- _Your goal_:
For this task, copy all of the data below exactly and skip the pictures.
[Exercise data — start]
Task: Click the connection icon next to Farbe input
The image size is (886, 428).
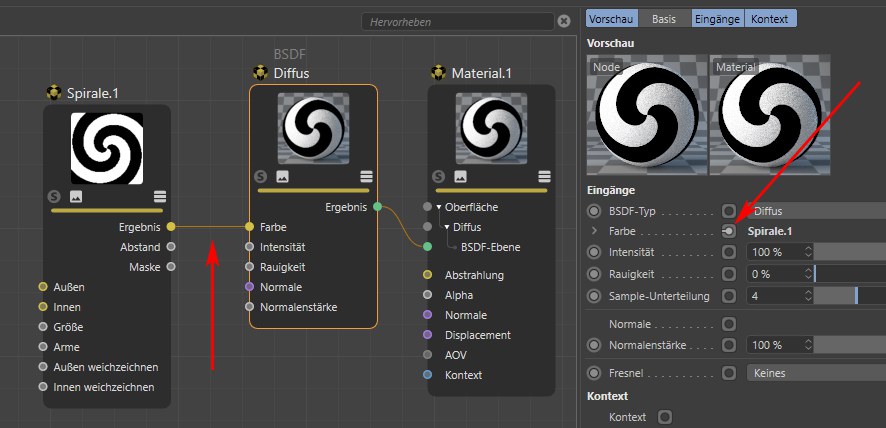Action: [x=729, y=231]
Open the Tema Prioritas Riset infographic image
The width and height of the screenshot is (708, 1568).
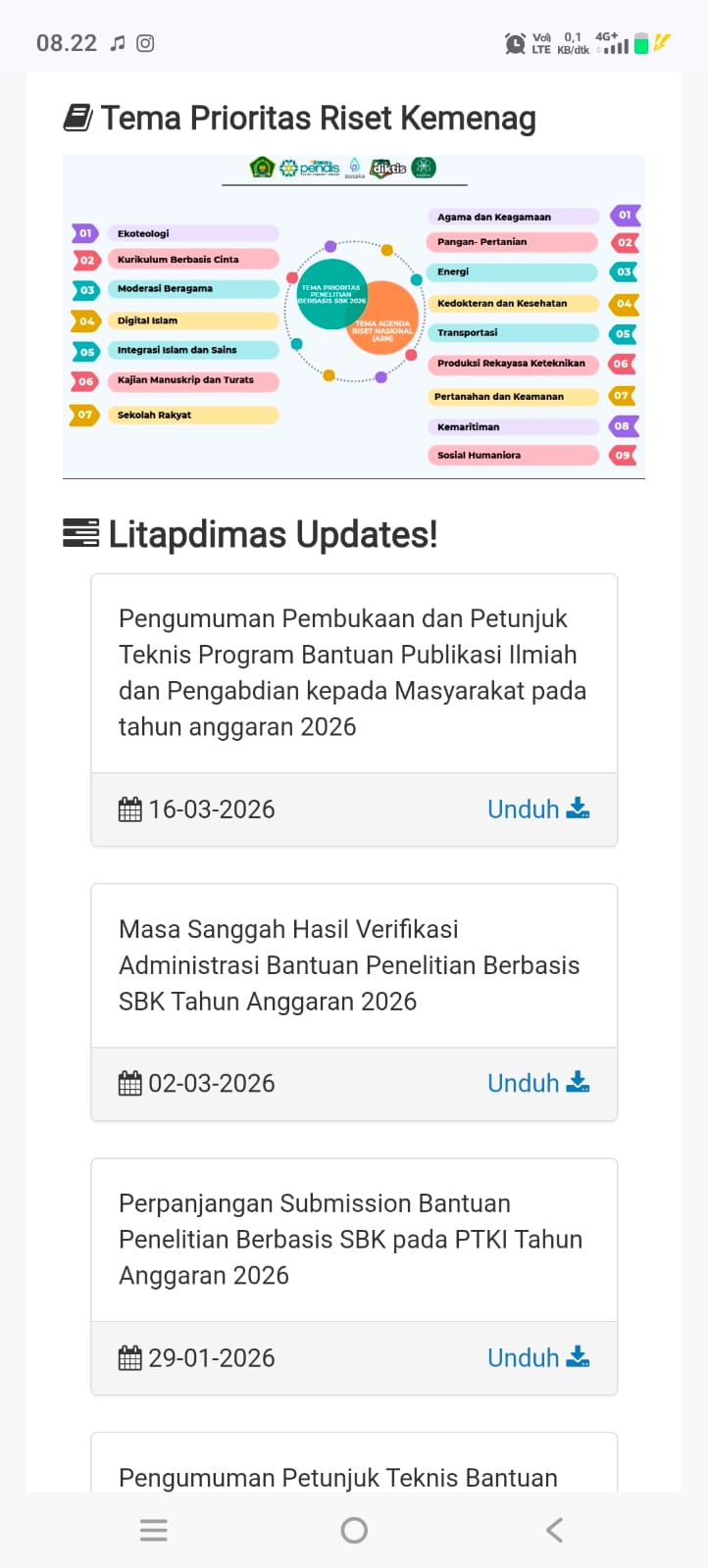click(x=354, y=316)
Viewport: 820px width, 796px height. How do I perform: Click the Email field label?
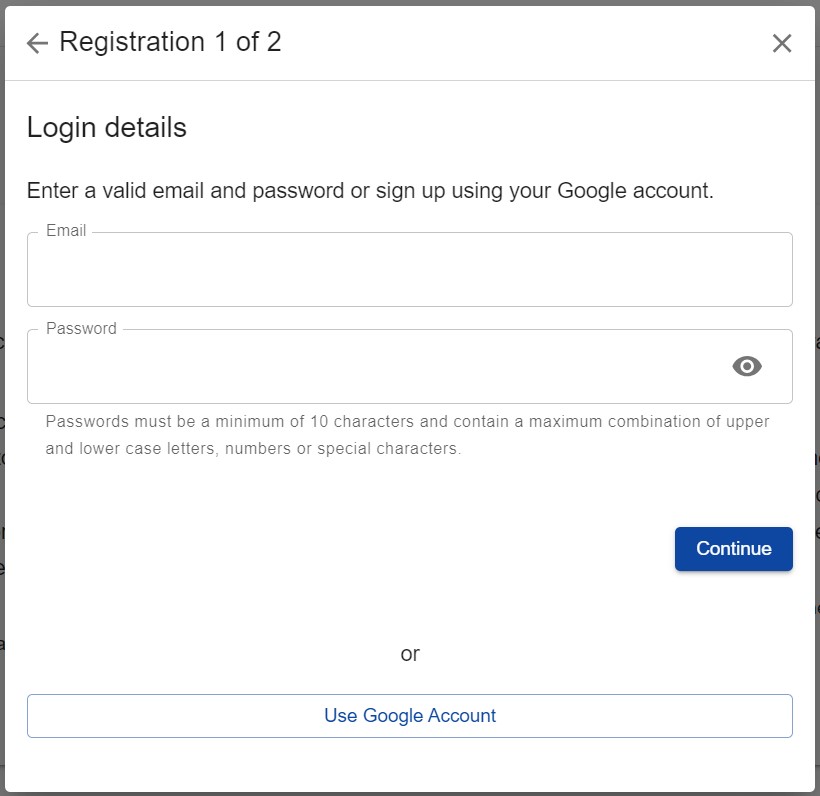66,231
[Exercise data — finish]
- _Task result_:
Task: Click the connection icon next to Farbe input
The image size is (886, 428).
Action: [x=729, y=231]
Open the Tema Prioritas Riset infographic image
The width and height of the screenshot is (708, 1568).
click(x=354, y=316)
Viewport: 820px width, 796px height. How do I perform: Click the Email field label?
66,231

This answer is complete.